I’ve been reading some mid-twentieth-century social criticism in preparation for a graduate course next semester and just finished William Barrett’s classic account of existentialism, Irrational Man (1958). Throughout I was struck by the lucidity of Barrett’s exposition, never more so than in his very brief treatment of William James. I assign James’s Pragmatism to my graduate seminar but students often struggle not just with James’s argument but with his general philosophical perspective. And, truth be told, try though I do to explain James as a pragmatist, his book on the subject often doesn’t seem that pragmatic to me, at least as I understand the philosophical import of the term. James’s book seems too weirdly individual and confessional, strangely abstracted from the public concerns that motivated the later Dewey (who, I’ll confess, seems to provide my basic understanding of pragmatism). I’m often especially stymied by James’s seeming rejection of God in the first part of the book but then his apparent retraction of that atheistic impulse at the end, in effect, bringing him back in because we need him.
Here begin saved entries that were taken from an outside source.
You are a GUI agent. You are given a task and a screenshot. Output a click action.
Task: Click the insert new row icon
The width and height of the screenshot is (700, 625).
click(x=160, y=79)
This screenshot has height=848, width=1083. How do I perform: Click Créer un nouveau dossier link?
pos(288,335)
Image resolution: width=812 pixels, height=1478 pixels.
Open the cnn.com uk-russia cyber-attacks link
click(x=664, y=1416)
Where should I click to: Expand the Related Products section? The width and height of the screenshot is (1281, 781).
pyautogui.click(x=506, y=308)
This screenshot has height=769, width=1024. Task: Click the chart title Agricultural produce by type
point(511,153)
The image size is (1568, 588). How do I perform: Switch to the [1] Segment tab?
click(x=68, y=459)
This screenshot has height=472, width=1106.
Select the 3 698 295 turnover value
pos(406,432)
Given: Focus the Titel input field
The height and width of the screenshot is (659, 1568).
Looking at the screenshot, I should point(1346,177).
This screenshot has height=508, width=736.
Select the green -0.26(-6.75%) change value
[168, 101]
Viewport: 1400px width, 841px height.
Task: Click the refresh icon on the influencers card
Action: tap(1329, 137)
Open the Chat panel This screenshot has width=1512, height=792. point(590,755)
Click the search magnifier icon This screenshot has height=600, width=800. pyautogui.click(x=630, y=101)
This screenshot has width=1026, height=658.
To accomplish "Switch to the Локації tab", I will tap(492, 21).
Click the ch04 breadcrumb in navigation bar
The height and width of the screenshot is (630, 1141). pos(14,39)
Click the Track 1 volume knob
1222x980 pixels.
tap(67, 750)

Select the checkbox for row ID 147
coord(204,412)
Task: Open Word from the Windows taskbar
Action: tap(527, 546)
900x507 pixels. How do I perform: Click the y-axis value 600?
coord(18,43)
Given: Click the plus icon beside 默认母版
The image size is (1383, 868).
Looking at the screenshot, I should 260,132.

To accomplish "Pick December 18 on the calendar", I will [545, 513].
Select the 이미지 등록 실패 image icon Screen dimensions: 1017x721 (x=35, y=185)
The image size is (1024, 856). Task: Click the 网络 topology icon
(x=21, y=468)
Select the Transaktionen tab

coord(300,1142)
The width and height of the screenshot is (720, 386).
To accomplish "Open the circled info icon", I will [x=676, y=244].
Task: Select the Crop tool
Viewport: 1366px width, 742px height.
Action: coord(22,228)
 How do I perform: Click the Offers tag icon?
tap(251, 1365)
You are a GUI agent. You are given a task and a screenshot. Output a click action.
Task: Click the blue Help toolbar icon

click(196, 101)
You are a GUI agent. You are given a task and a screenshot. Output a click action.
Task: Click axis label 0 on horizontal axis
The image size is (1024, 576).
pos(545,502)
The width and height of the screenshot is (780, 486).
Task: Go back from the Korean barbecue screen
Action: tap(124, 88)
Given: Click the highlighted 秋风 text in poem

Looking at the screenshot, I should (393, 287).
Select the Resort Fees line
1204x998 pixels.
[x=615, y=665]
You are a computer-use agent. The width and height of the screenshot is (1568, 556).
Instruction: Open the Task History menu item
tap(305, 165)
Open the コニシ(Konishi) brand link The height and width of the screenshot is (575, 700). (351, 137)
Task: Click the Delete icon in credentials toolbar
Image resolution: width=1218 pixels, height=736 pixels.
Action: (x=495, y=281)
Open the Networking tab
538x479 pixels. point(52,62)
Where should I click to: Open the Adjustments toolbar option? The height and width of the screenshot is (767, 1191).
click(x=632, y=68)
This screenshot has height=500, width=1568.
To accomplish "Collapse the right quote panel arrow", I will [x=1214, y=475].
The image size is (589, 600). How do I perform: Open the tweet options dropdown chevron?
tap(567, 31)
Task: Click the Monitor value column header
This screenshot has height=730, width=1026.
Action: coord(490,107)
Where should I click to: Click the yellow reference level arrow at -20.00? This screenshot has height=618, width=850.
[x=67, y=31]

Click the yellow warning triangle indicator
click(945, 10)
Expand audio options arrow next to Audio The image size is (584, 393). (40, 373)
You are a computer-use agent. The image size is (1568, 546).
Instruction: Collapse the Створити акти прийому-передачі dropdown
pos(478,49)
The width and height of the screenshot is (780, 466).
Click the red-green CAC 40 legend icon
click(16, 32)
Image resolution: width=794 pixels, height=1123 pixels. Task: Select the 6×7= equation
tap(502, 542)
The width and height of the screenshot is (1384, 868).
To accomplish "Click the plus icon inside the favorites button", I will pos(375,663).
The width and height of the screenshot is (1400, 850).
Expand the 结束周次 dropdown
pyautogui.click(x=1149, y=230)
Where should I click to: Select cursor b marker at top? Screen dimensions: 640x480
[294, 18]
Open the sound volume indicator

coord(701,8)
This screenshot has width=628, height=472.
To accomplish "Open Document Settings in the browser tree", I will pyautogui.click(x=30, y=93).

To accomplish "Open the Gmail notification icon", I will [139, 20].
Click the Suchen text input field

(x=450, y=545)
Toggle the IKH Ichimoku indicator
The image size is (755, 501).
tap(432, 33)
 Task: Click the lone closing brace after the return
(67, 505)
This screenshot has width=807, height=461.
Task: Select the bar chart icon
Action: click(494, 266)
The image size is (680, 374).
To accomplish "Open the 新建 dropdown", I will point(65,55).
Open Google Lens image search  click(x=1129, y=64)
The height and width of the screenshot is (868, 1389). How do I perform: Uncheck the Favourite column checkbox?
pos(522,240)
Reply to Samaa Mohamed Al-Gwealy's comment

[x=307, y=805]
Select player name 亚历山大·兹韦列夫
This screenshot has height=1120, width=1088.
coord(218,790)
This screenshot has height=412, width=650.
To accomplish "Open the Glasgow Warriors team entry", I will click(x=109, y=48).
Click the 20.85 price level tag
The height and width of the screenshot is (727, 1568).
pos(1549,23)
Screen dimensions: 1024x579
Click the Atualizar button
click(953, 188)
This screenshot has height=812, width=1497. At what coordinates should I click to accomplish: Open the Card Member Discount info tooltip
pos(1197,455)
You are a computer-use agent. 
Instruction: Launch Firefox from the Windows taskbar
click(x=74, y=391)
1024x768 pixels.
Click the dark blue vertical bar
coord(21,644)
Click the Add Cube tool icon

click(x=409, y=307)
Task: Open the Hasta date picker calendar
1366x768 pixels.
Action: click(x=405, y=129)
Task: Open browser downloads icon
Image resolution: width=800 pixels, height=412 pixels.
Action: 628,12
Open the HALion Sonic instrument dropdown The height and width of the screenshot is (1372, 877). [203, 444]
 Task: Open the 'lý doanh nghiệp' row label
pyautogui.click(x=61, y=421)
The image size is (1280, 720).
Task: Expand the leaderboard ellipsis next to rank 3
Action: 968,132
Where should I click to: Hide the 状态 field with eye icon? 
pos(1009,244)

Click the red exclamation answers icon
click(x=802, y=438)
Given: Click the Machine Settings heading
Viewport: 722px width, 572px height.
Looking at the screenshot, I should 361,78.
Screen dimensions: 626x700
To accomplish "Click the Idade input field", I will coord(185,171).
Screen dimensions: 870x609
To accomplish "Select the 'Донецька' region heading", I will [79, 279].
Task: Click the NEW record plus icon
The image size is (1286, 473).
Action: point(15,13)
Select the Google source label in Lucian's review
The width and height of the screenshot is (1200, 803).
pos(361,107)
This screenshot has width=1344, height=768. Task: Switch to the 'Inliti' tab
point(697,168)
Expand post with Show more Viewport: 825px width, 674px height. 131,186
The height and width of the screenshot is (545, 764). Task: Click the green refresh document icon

Barrett provides a way of understanding James. He explains:

“Of all the non-European philosophers, William James probably best deserves to be labeled an Existentialist. Indeed, at this late date, we may very well wonder whether it would not be more accurate to call James an Existentialist than a Pragmatist. What remains of American Pragmatism today [note: he was writing this in 1958, long before Richard Rorty came to prominence] is forced to think of him as the black sheep of the movement. Pragmatists nowadays acknowledge James’s genius but are embarrassed by his extremes: by the unashamedly personal tone of his philosophizing, his willingness to give psychology the final voice over logic where the two seem to conflict, and his belief in the revelatory value of religious experience. There are pages in James that could have been written by Kierkegaard, and the Epilogue to Varieties of Religious Experience puts the case for the primacy of personal experience over abstraction as strongly as any of the Existentialists has ever done. James’s vituperation of rationalism is so passionate that latter-day Pragmatists see their own residual rationalism of scientific method put into question. And it is not merely a matter of tone, but of principle: he plumped for a world which contained contingency, discontinuity, and in which the centers of experience were irreducibly plural and personal, as against a ‘block’ universe that could be enclosed in a single rational system.”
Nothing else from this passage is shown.